Updated: Nov 10,2015 4:53 PM     Xinhua

China’s transport authorities have decided to step in to help the traditional taxi industry, under pressure from app-based car services.

The Ministry of Transport has just concluded soliciting public opinion in preparation for drafting a plan to improve taxi drivers’ incomes while solving urban traffic problems.

Most of taxi cabs in Chinese cities are owned and managed by taxi management companies, with taxi drivers paying monthly franchise fees to the companies.

The emergence of taxi-hailing apps has challenged the current system, allowing customers to access a larger pool of private vehicles with better services and often lower prices. Taxi drivers in several cities have protested that private vehicles have narrowed their already marginal profits, many quitting their taxi firms to join ride sharing apps.

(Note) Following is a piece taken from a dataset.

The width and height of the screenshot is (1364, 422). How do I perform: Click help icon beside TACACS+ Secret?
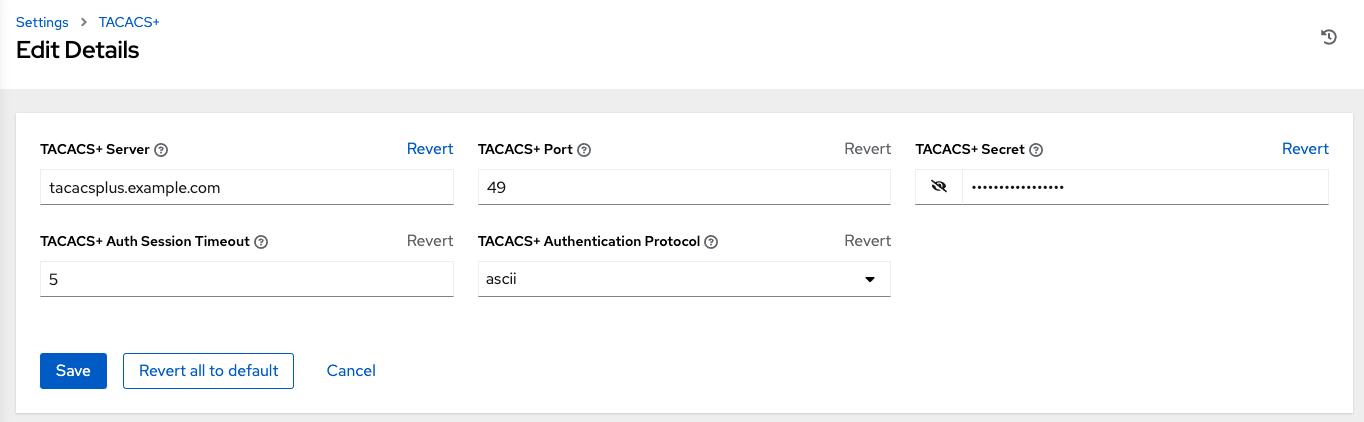pyautogui.click(x=1036, y=150)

Guo Jifu, head of Beijing Transport Development Research Center, said a large number of private vehicles joining ride sharing apps have made the capital’s congestion problem even worse.

Wang Xiuchun, a taxi management official with the ministry, said the ministry hopes its upcoming changes will reduce taxi fees and improve drivers’ income while making taxi cabs more attractive than private vehicles.

Zhang Xiaodong, vice chief of the road transportation administration in Hangzhou, capital of east China’s Zhejiang province, said the ministry’s plan would use many measures already tried out in the city.

Hangzhou decided in September to scrap the government’s portion of management fees retroactively starting from the beginning of this year, an average reduction of 400 yuan ($63) in fees for taxi drivers. In total, the government will refund nearly 100 million yuan. Currently, taxi drivers in Hangzhou pay up to 8,000 yuan a month to register with one of the city’s management companies.

The city will also allow taxi drivers to purchase and have full ownership and management rights of their vehicles, which previously belonged to companies and were rented by drivers. The city will establish two state-owned companies to provide management services for individually-owned cabs.

China’s taxi management system allows taxi firms to obtain taxi management franchises through a bidding process. Getting a franchise means they can levy exorbitant operation fees on drivers. The firms are blamed for low morale among cabdrivers, resulting in poor service.